◆ **Exercise materials**:
• • • •

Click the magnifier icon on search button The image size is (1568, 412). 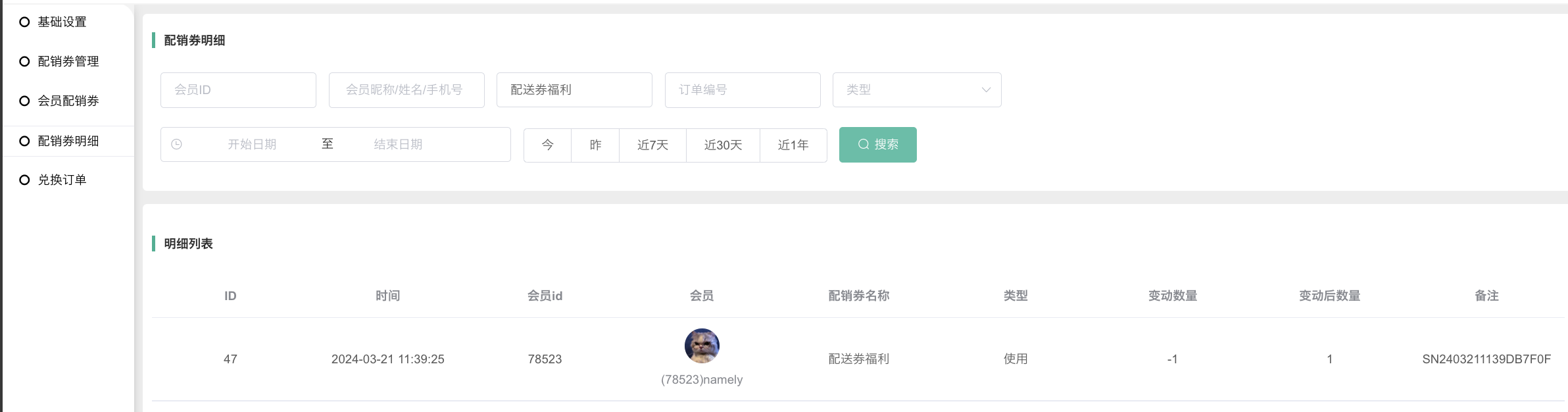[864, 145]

• • • •

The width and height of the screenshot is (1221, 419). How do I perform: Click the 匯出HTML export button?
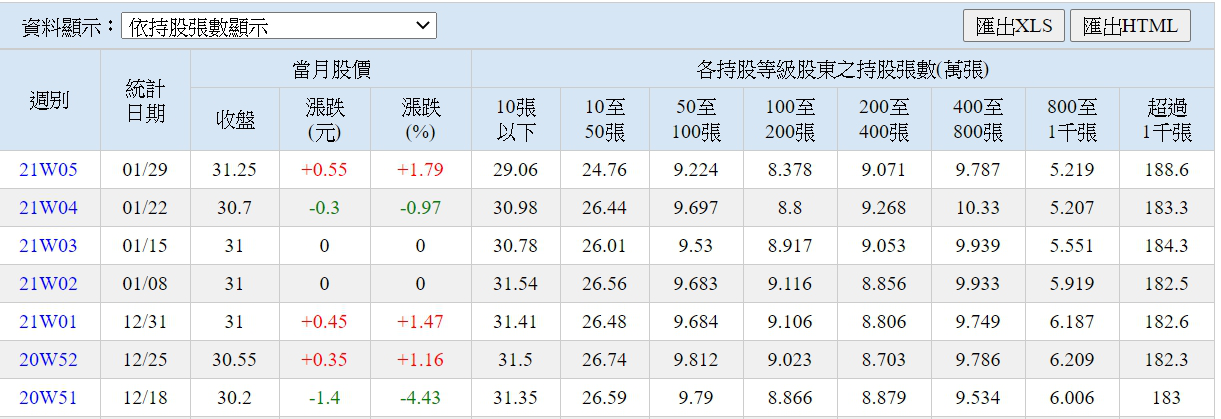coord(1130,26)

• • • •

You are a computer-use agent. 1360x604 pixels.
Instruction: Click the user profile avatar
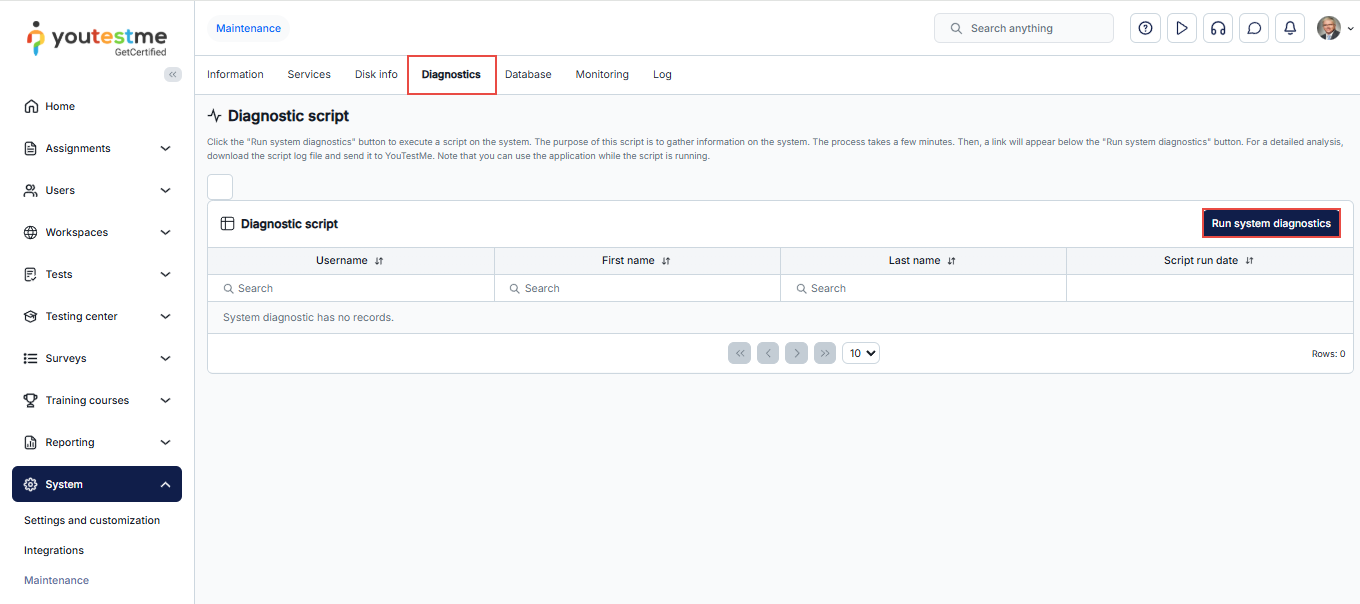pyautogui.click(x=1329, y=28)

• • • •

◆ **Exercise task**:
Render as a numbered list the lines beginning with the line that contains "The width and" and continuing through the line that contains "coord(1130,26)", both included. Skip blank lines and omit the pictures.

◆ **Solution for this exercise**:
1. The width and height of the screenshot is (1221, 419). How do I perform: Click the 匯出HTML export button?
2. coord(1130,26)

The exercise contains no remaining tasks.